> **Text section**:
>>

2. If the police department had not previously adopted a written policy on the necessary and appropriate use of a police dog.
If the victim was a participant or suspect and the law enforcement agency had the written policy set forth above, the city or county will not be held liable under the statute if the dog was defending itself from an annoying, harassing, or provoking act, or assisting an employee of the agency —
1. In the apprehension or holding of a suspect where the employee has a reasonable suspicion of the suspect’s involvement in criminal activity.
2. In the investigation of a crime or possible crime.
3. In the execution of a warrant.
4. In the defense of a peace officer or another person.
In a case handled by Attorney Kenneth M. Phillips, for example, a tourist walking with his luggage was invited into a police car but was bitten on the hand by a police dog. No crime had been commited or was suspected of having being commited. The handler had not commanded the dog to attack but it did so anyway. Initially the city attorney asserted that the tourist was to blame for having opened the door of the police car (despite having been invited into the car). However, it was revealed through discovery that the same dog attacked a police officer 3 months later, resulting in his disability for a number of months. Phillips’ client ended up winning a substantial settlement.

<<

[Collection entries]
>>

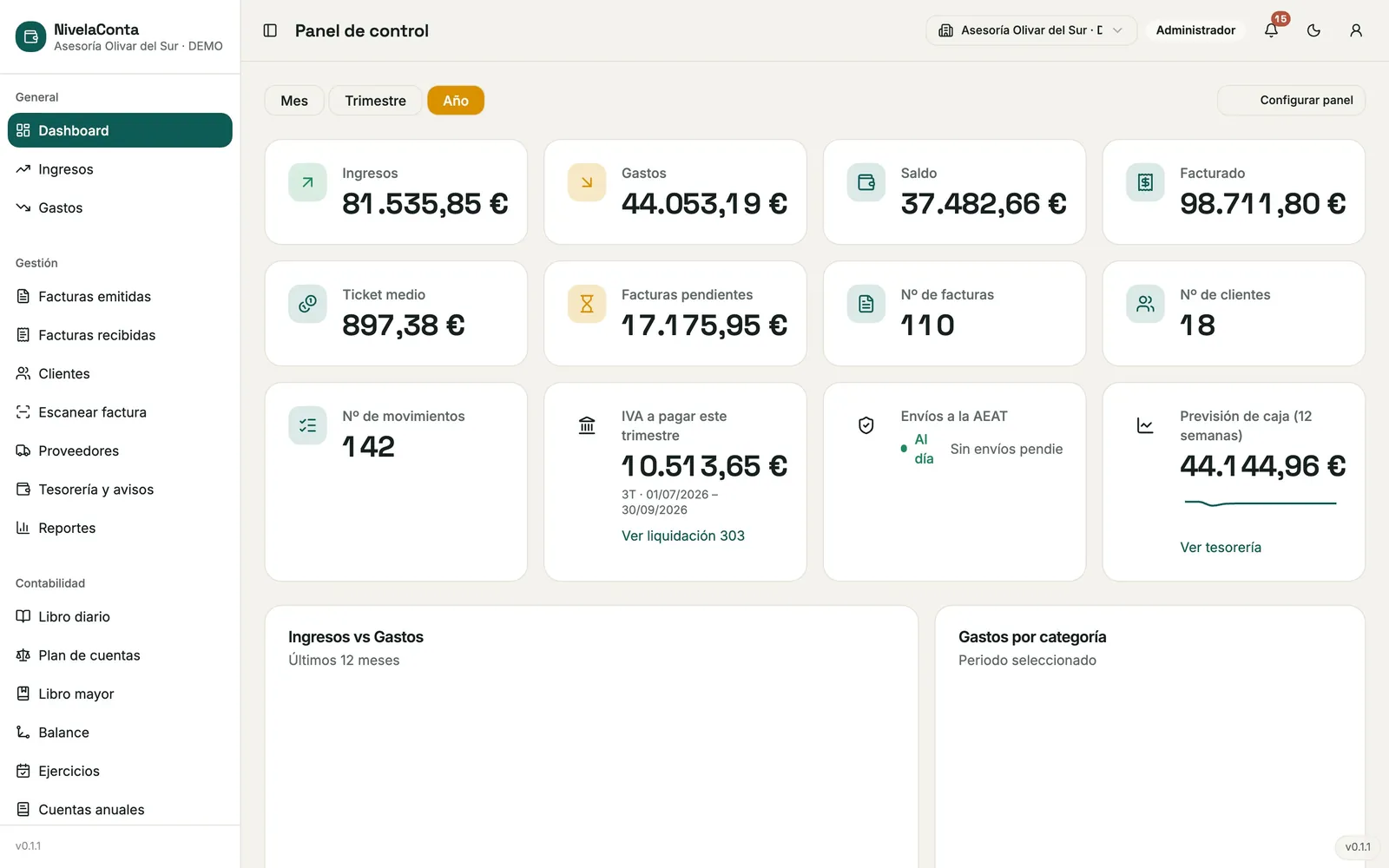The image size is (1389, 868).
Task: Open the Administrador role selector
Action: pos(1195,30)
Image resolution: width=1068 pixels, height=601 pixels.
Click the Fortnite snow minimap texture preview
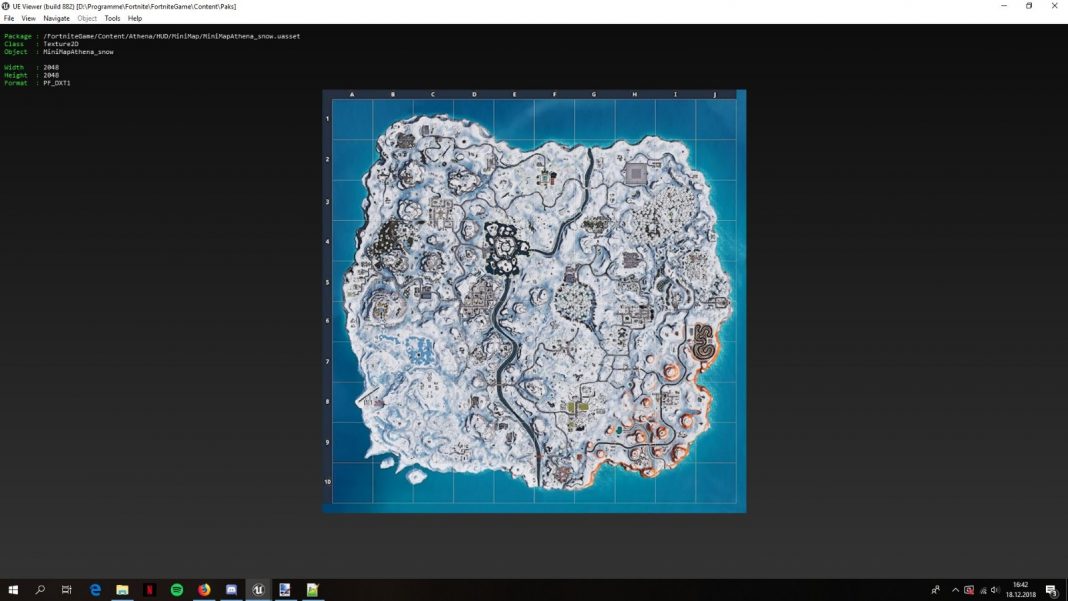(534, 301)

<<
>>

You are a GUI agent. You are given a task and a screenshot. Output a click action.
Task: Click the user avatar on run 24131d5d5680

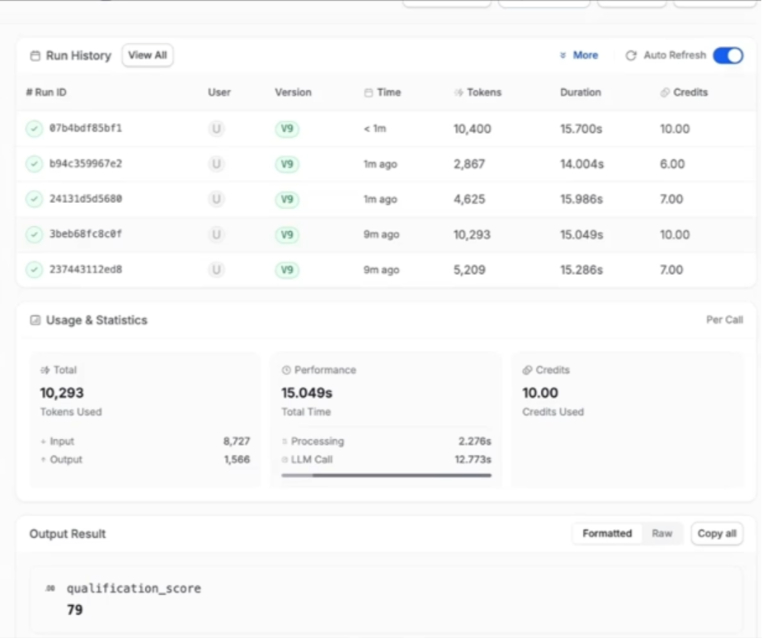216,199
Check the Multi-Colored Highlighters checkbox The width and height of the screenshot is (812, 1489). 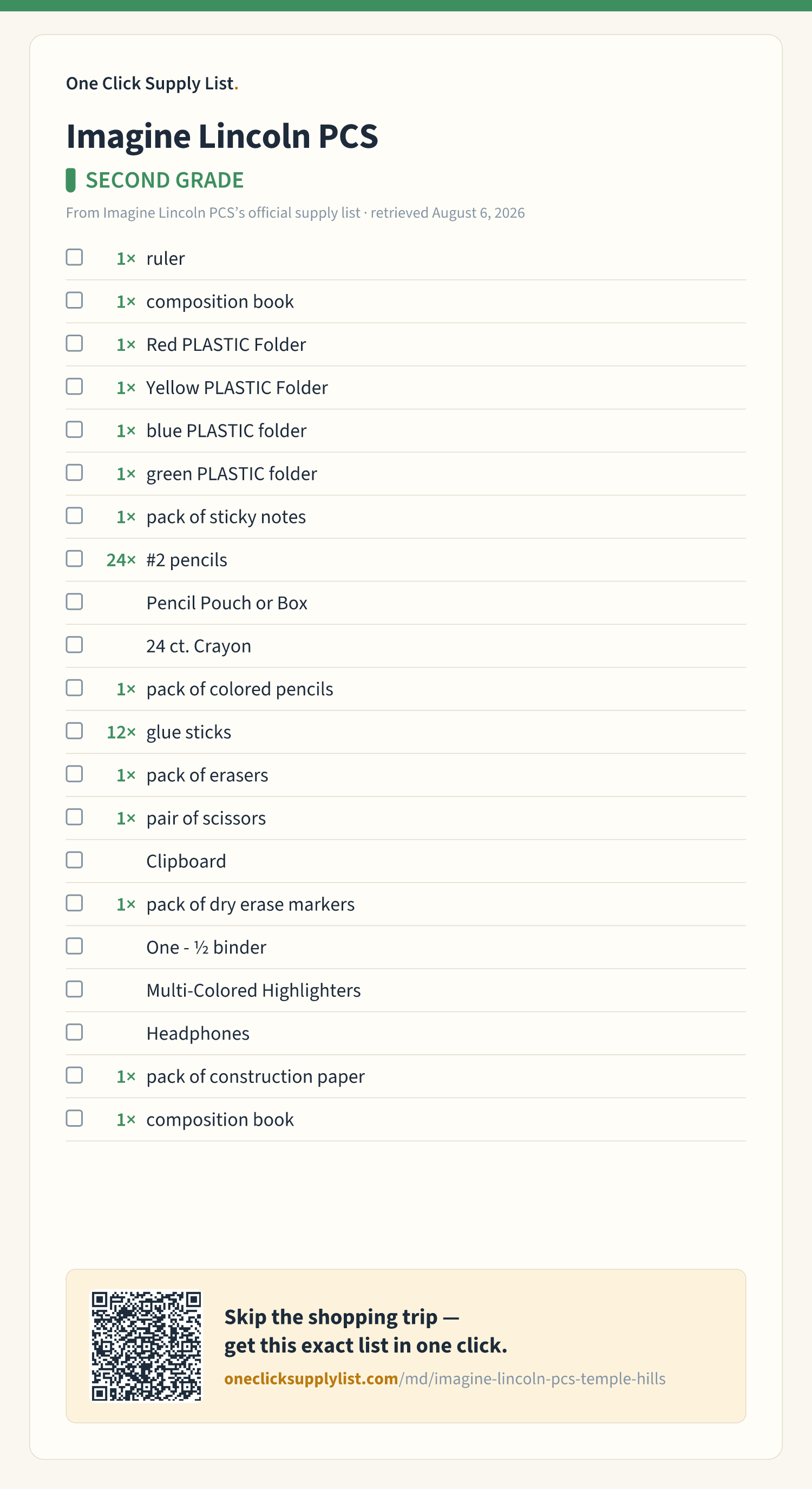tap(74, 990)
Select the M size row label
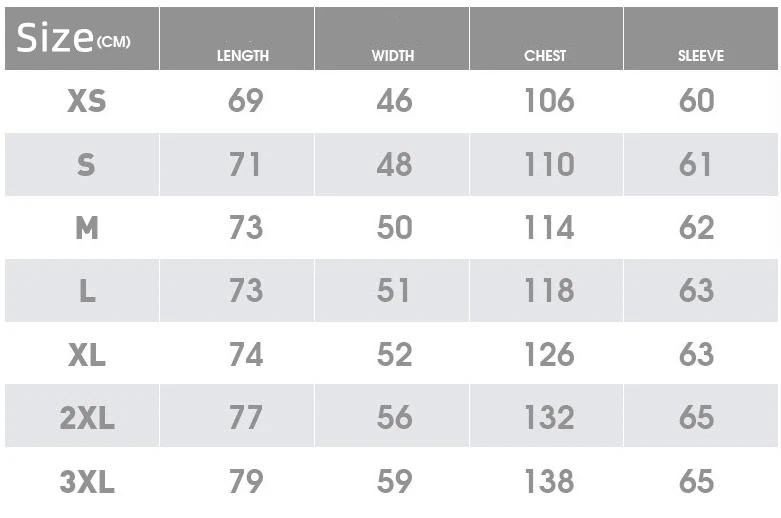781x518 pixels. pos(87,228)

<<

> **Requirement 1**:
According to the police dog passage, how long after biting the tourist did the same dog attack a police officer?
> **Requirement 2**:
Transcribe the police dog passage between "2. If the police" and "or possible crime.", inclusive.
> **Requirement 3**:
Pick up the police dog passage after its final sentence and keep writing it.
These rows are separate from the police dog passage.

> **Exercise result 1**:
3 months later.

> **Exercise result 2**:
2. If the police department had not previously adopted a written policy on the necessary and appropriate use of a police dog.
If the victim was a participant or suspect and the law enforcement agency had the written policy set forth above, the city or county will not be held liable under the statute if the dog was defending itself from an annoying, harassing, or provoking act, or assisting an employee of the agency —
1. In the apprehension or holding of a suspect where the employee has a reasonable suspicion of the suspect’s involvement in criminal activity.
2. In the investigation of a crime or possible crime.

> **Exercise result 3**:
Interestingly, after these two events the dog was not put down, but was given away. The city that bought the dog sustained big losses because this highly trained animal acquired from a German company ended up assaulting and injuring a tourist and at least one police officer.
Liability for violation of federal civil rights when police dog causes injury
The use of excessive force by a law enforcement officer violates the Fourth Amendment. Graham v. Conner, 490 U.S. 386, 394 (1989); Atkinson v. City of Mountain View, Mo., 709 F.3d 1201, 1207-09 (8th Cir. 2013). The constitutionality of an officer’s use of force depends on whether the officer’s conduct was “‘objectively reasonable’ in light of the facts and 28 circumstances,” which must be assessed “from the perspective of a reasonable officer on the scene, rather than with the 20/20 vision of hindsight.” Graham, 490 U.S. at 396. Relevant considerations include “the severity of the crime at issue, whether the suspect poses an immediate threat to the safety of the officers or others, and whether he is actively resisting arrest or attempting to evade arrest by flight.” Id.; Johnson v. Caroll, 658 F.3d 819, 826 (8th Cir. 2011).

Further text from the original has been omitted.